_EXTRACTED INFORMATION:_
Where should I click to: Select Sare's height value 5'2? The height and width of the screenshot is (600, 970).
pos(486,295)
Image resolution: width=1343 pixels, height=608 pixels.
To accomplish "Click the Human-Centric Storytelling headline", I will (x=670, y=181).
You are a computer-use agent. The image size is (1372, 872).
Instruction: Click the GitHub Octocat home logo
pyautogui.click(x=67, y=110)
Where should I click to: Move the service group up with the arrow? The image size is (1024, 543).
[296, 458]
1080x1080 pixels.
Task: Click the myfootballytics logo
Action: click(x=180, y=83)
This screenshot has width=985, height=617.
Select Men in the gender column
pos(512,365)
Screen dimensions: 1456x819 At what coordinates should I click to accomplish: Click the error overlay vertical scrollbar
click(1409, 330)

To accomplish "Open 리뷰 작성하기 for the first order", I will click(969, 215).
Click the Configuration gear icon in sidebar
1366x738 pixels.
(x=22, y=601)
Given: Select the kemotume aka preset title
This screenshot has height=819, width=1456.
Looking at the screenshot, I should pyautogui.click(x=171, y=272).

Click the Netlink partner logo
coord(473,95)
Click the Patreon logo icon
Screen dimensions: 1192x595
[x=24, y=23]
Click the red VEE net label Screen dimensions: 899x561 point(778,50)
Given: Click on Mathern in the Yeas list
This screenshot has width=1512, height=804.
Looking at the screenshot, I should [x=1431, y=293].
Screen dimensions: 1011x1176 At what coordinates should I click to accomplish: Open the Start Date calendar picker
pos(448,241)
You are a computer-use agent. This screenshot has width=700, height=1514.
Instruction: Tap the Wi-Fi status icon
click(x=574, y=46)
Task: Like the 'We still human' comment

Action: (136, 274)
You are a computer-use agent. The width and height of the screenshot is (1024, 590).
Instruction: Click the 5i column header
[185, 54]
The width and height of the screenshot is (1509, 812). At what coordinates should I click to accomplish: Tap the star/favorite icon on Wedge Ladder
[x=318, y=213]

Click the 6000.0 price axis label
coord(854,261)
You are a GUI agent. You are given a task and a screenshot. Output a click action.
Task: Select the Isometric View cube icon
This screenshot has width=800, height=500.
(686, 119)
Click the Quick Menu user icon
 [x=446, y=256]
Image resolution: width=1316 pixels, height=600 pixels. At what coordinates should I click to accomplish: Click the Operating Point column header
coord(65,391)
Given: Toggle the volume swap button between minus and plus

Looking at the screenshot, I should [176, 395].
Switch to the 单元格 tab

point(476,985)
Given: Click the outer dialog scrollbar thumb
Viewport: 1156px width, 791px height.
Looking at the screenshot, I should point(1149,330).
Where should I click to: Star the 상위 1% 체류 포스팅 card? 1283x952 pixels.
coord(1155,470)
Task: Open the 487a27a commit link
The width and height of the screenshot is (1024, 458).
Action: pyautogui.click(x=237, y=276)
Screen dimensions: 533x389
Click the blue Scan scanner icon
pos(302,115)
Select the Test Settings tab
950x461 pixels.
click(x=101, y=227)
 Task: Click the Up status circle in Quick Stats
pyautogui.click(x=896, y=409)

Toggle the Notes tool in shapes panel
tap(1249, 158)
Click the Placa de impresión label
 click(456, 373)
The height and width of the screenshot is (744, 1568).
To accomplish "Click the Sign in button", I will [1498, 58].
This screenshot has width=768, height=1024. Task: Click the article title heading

_REQUEST:_ Put the lines above into a JSON list of strings, one string per line, leaving out the blank lines.

_OUTPUT OF THE TASK:_
[
  "Where should I click to: Select Sare's height value 5'2? The height and width of the screenshot is (600, 970).",
  "pos(486,295)",
  "Image resolution: width=1343 pixels, height=608 pixels.",
  "To accomplish \"Click the Human-Centric Storytelling headline\", I will (x=670, y=181).",
  "You are a computer-use agent. The image size is (1372, 872).",
  "Instruction: Click the GitHub Octocat home logo",
  "pyautogui.click(x=67, y=110)",
  "Where should I click to: Move the service group up with the arrow? The image size is (1024, 543).",
  "[296, 458]",
  "1080x1080 pixels.",
  "Task: Click the myfootballytics logo",
  "Action: click(x=180, y=83)",
  "This screenshot has width=985, height=617.",
  "Select Men in the gender column",
  "pos(512,365)",
  "Screen dimensions: 1456x819 At what coordinates should I click to accomplish: Click the error overlay vertical scrollbar",
  "click(1409, 330)",
  "To accomplish \"Open 리뷰 작성하기 for the first order\", I will click(969, 215).",
  "Click the Configuration gear icon in sidebar",
  "1366x738 pixels.",
  "(x=22, y=601)",
  "Given: Select the kemotume aka preset title",
  "This screenshot has height=819, width=1456.",
  "Looking at the screenshot, I should pyautogui.click(x=171, y=272).",
  "Click the Netlink partner logo",
  "coord(473,95)",
  "Click the Patreon logo icon",
  "Screen dimensions: 1192x595",
  "[x=24, y=23]",
  "Click the red VEE net label Screen dimensions: 899x561 point(778,50)",
  "Given: Click on Mathern in the Yeas list",
  "This screenshot has width=1512, height=804.",
  "Looking at the screenshot, I should [x=1431, y=293].",
  "Screen dimensions: 1011x1176 At what coordinates should I click to accomplish: Open the Start Date calendar picker",
  "pos(448,241)",
  "You are a computer-use agent. This screenshot has width=700, height=1514.",
  "Instruction: Tap the Wi-Fi status icon",
  "click(x=574, y=46)",
  "Task: Like the 'We still human' comment",
  "Action: (136, 274)",
  "You are a computer-use agent. The width and height of the screenshot is (1024, 590).",
  "Instruction: Click the 5i column header",
  "[185, 54]",
  "The width and height of the screenshot is (1509, 812). At what coordinates should I click to accomplish: Tap the star/favorite icon on Wedge Ladder",
  "[x=318, y=213]",
  "Click the 6000.0 price axis label",
  "coord(854,261)",
  "You are a GUI agent. You are given a task and a screenshot. Output a click action.",
  "Task: Select the Isometric View cube icon",
  "This screenshot has width=800, height=500.",
  "(686, 119)",
  "Click the Quick Menu user icon",
  " [x=446, y=256]",
  "Image resolution: width=1316 pixels, height=600 pixels. At what coordinates should I click to accomplish: Click the Operating Point column header",
  "coord(65,391)",
  "Given: Toggle the volume swap button between minus and plus",
  "Looking at the screenshot, I should [176, 395].",
  "Switch to the 单元格 tab",
  "point(476,985)",
  "Given: Click the outer dialog scrollbar thumb",
  "Viewport: 1156px width, 791px height.",
  "Looking at the screenshot, I should point(1149,330).",
  "Where should I click to: Star the 상위 1% 체류 포스팅 card? 1283x952 pixels.",
  "coord(1155,470)",
  "Task: Open the 487a27a commit link",
  "The width and height of the screenshot is (1024, 458).",
  "Action: pyautogui.click(x=237, y=276)",
  "Screen dimensions: 533x389",
  "Click the blue Scan scanner icon",
  "pos(302,115)",
  "Select the Test Settings tab",
  "950x461 pixels.",
  "click(x=101, y=227)",
  " Task: Click the Up status circle in Quick Stats",
  "pyautogui.click(x=896, y=409)",
  "Toggle the Notes tool in shapes panel",
  "tap(1249, 158)",
  "Click the Placa de impresión label",
  " click(456, 373)",
  "The height and width of the screenshot is (744, 1568).",
  "To accomplish \"Click the Sign in button\", I will [1498, 58].",
  "This screenshot has width=768, height=1024. Task: Click the article title heading"
]